Enhancing Instruction Following of LLMs via Activation Steering with Dynamic Rejection

The paper introduces DIRECTER, a novel activation steering method that dynamically modulates steering strength through a plausibility-guided decoding loop and layer sensitivity analysis to enhance LLM instruction-following accuracy while preventing the oversteering that typically degrades text quality.

Minjae Kang, Jaehyung Kim

Published 2026-03-10
📖 4 min read☕ Coffee break read

Imagine you have a brilliant, well-read librarian (the Large Language Model or LLM) who knows everything in the world. You ask them to write a story about a journey to Japan, but with a very specific rule: "Do not use the letter 'e'."

If you just ask nicely, the librarian might forget the rule halfway through because they are so used to writing normally. This is the problem of Instruction Following.

The Old Way: The "Over-Enthusiastic" Coach

Previous methods tried to fix this by hiring a coach who stands next to the librarian and shouts, "DON'T USE 'E'! DON'T USE 'E'!" constantly.

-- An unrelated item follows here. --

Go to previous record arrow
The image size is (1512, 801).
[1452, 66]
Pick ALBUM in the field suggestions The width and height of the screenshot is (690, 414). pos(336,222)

  • The Problem: Sometimes the coach shouts too loud. The librarian gets so focused on not using 'e' that they forget how to write a sentence. They might start speaking in gibberish, or they might stop writing the story about Japan entirely and just scream "NO 'E'!" over and over.
  • The Term: This is called Oversteering. The model is so busy following the rule that it breaks the task.

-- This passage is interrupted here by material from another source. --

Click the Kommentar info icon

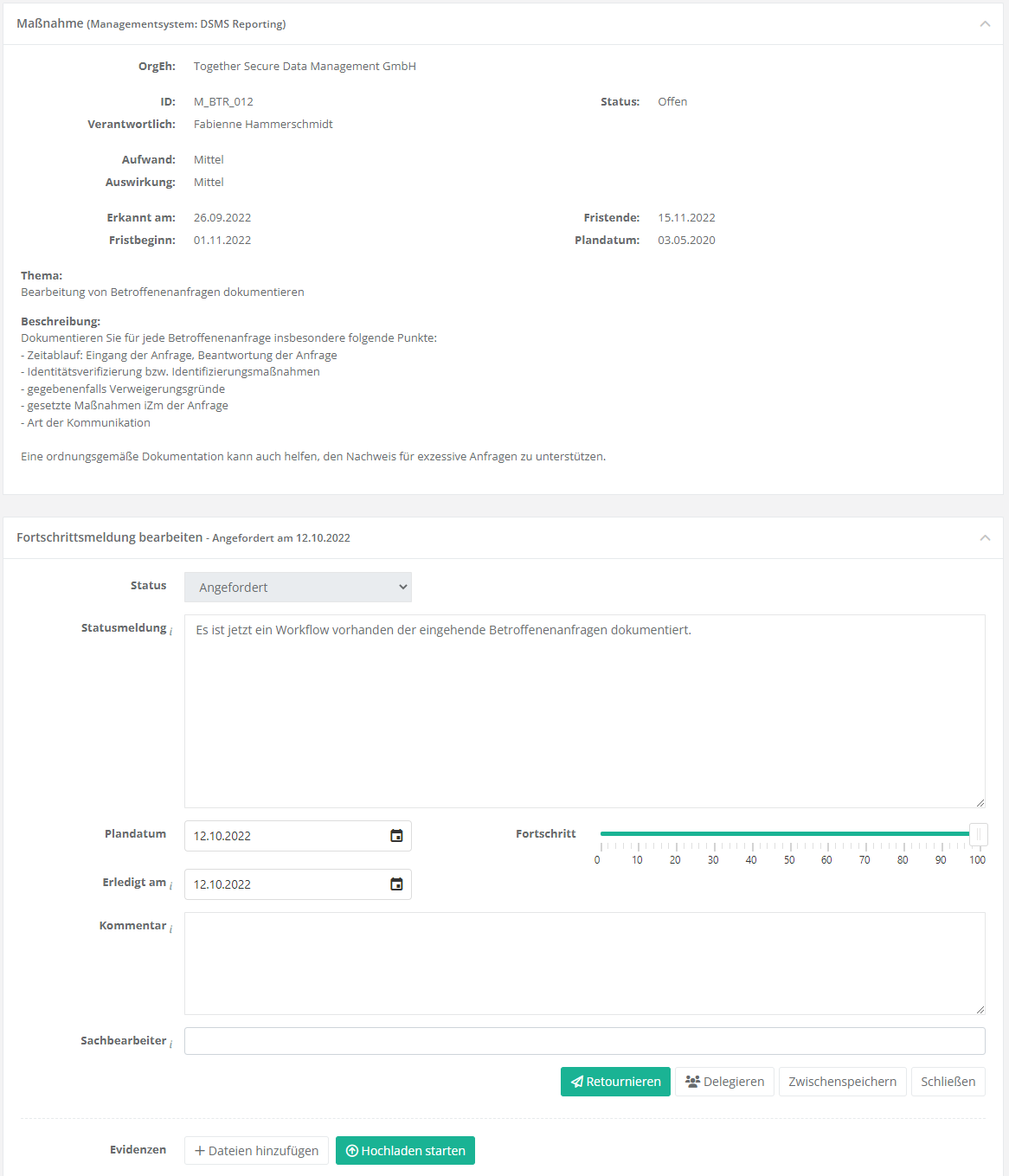click(x=171, y=929)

The New Way: DIRECTER (The "Smart, Adaptive Coach")

The authors of this paper created a new method called DIRECTER. Think of DIRECTER not as a shouting coach, but as a smart, adaptive traffic controller who guides the librarian step-by-step.

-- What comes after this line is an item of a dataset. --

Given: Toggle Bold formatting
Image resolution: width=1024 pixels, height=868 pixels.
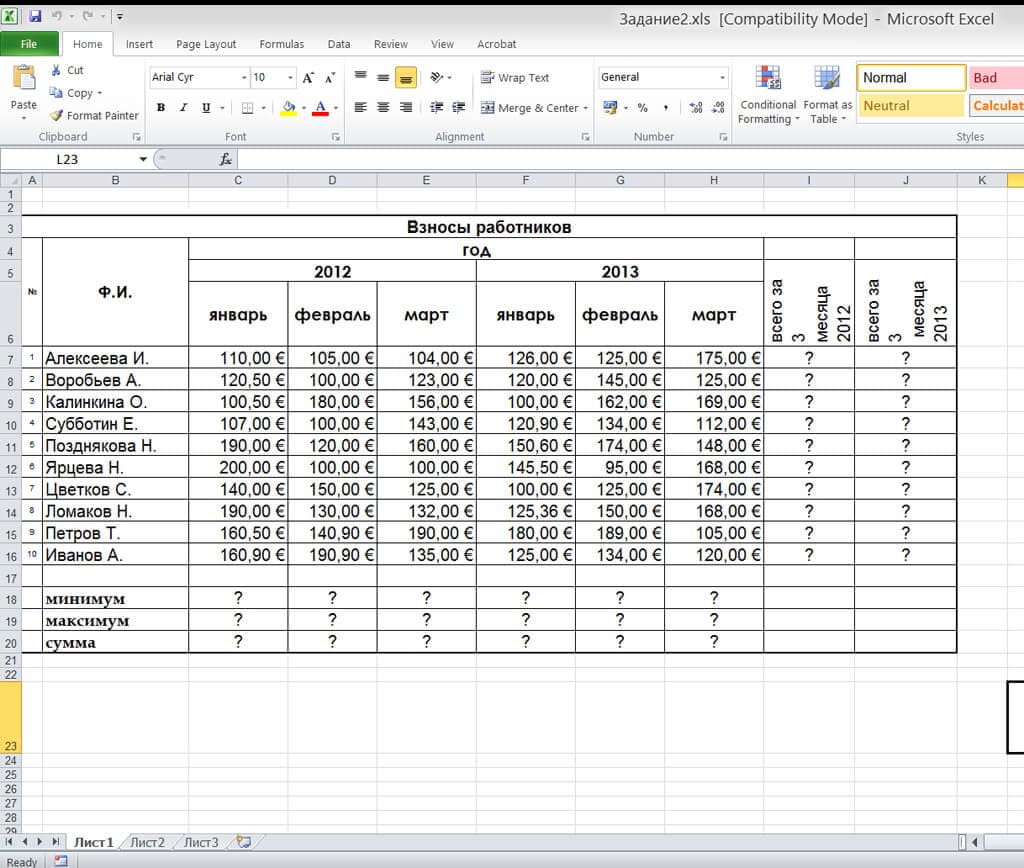Looking at the screenshot, I should click(x=161, y=108).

Here is how it works, using three simple concepts:

1. The "Plausibility Check" (The Reality Test)

Every time the librarian is about to write the next word, DIRECTER does a quick mental simulation:

  • Step A: It asks, "What would the librarian write if I didn't interfere?" (The Raw Plan).
  • Step B: It asks, "What would they write if I did force them to follow the rule?" (The Steered Plan).

Then, it compares the two.

  • Scenario 1 (Good): The librarian was going to write "cat," and the rule forces them to write "feline." Both make sense. DIRECTER says, "Go ahead, write 'feline'!"
  • Scenario 2 (Bad): The librarian was going to write "The sun is bright," but the rule forces them to write "The sun is brrr." That sounds weird and breaks the story. DIRECTER says, "Wait, that sounds wrong. Let's ignore the rule for this specific word and just write 'bright'."

This prevents the model from going off the rails. It only applies the rule when it makes sense.

2. The "Dimmer Switch" (Dynamic Strength)

Old methods used a "light switch"—either the rule was ON (100% force) or OFF. DIRECTER uses a dimmer switch.

If the librarian starts to struggle, DIRECTER doesn't just turn the rule off completely. It slowly turns the "force" down.

  • If the librarian is confident, DIRECTER turns the force up high.
  • If the librarian starts to stumble, DIRECTER turns the force down slightly.
  • If they are about to make a mistake, DIRECTER turns the force all the way down and lets the librarian write naturally.

This happens dynamically for every single word, not just once at the beginning.

3. The "Layer Ranking" (Finding the Right Levers)

Inside the librarian's brain (the computer model), there are many different "layers" of thinking. Some layers handle grammar, some handle facts, and some handle style.

DIRECTER does a quick, one-time test at the start to figure out: "Which specific layers of the brain are most sensitive to this specific rule?"

  • It creates a ranked list of these layers.
  • When it needs to apply the rule, it starts with the most sensitive layers.
  • If that's too much, it drops the least important layers from the list.

This is like a mechanic who knows exactly which screw to turn to fix a car engine, rather than randomly hitting the dashboard.

Why Is This a Big Deal?

  • No Extra Training: You don't need to re-teach the librarian. You just give them this new "traffic controller" tool.
  • Better Quality: Because it checks for "plausibility," the stories don't sound broken or robotic. They sound natural but still follow the rules.
  • Works Everywhere: It works on math problems, creative writing, and strict formatting rules (like "no commas").

The Bottom Line

DIRECTER is like having a smart co-pilot for an AI. Instead of forcing the AI to follow rules blindly (which causes crashes), the co-pilot gently nudges the AI toward the rule, checks if the nudge makes sense, and backs off if it doesn't. The result is an AI that listens to you perfectly without losing its mind.